Is it drinkable? Diese Frage kommt bisher in deutschland nur von ausländern. natürlich ist es drinkable, unser gutes wasser aus den talsperren und dem fuhrberger feld hier in hannover. dass täglich tausende von menschen an verunreinigten wasser sterben, das erscheint immer noch weit weg, weit da hinten, wie goethe es formulierte, wo die völker aufeinanderschlagen.

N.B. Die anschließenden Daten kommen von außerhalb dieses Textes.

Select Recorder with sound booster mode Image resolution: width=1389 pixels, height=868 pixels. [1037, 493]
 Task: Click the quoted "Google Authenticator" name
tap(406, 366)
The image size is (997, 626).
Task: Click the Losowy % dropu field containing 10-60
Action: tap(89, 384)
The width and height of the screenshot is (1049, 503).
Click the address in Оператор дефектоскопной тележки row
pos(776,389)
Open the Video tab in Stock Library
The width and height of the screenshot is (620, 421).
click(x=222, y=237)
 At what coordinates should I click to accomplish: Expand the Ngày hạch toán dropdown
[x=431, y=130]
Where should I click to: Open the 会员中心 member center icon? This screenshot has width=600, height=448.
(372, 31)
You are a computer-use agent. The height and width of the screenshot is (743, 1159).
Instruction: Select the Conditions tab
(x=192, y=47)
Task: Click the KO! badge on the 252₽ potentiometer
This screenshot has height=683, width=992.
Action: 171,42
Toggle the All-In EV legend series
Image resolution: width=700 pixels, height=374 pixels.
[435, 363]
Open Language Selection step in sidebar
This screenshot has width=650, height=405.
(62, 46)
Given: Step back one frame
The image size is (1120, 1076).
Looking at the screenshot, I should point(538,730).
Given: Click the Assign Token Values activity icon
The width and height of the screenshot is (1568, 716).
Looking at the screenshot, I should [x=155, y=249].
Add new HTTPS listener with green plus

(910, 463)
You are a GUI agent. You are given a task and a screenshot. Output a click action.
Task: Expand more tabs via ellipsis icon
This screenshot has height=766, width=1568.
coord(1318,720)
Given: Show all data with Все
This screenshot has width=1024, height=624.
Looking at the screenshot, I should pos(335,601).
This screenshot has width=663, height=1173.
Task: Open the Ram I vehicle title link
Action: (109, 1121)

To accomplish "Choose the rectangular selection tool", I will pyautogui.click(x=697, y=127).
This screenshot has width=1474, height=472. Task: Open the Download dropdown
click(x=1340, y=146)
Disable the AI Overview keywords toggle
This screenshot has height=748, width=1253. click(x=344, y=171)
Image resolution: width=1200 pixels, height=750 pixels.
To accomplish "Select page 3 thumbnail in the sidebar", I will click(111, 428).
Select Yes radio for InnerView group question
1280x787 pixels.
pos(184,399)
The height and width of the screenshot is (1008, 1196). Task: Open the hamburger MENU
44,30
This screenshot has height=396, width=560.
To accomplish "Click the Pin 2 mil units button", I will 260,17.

aber so ist es nicht mehr wirklich. plötzlich schmeckte neulich das leitungswasser stark gechlort. was war passiert? bei langenhagen war vermutlich brauchwasser ans leitungswasser angeschlossen worden. in einigen straßen kaltenweides muss deshalb noch bis heute das wasser abgekocht werden. strafantrag wurde gestellt.
das hannoversche wasser schmeckt jetzt nicht mehr stärker gechlort, die sache scheint behoben, aber die beunruhigung bleibt. ein vorgeschmack darauf, was kommen könnte; ein geringfügiger test für uns, wie es sich anfühlt, worunter andere völker leiden.
beänstigend vor allem, wie einen die hohe tägliche zahl von tausenden toten durch schlechtes wasser bewegungsunfähig macht, den verstand lähmt, weil diese abstrakte zahl uns nicht aktiviert. was tun? nichts tun.
im grundstudium der nationalökonomie habe ich noch gelernt, die natürlichen ressourcen seien frei: wasser, luft. das stimmte schon damals nicht mehr.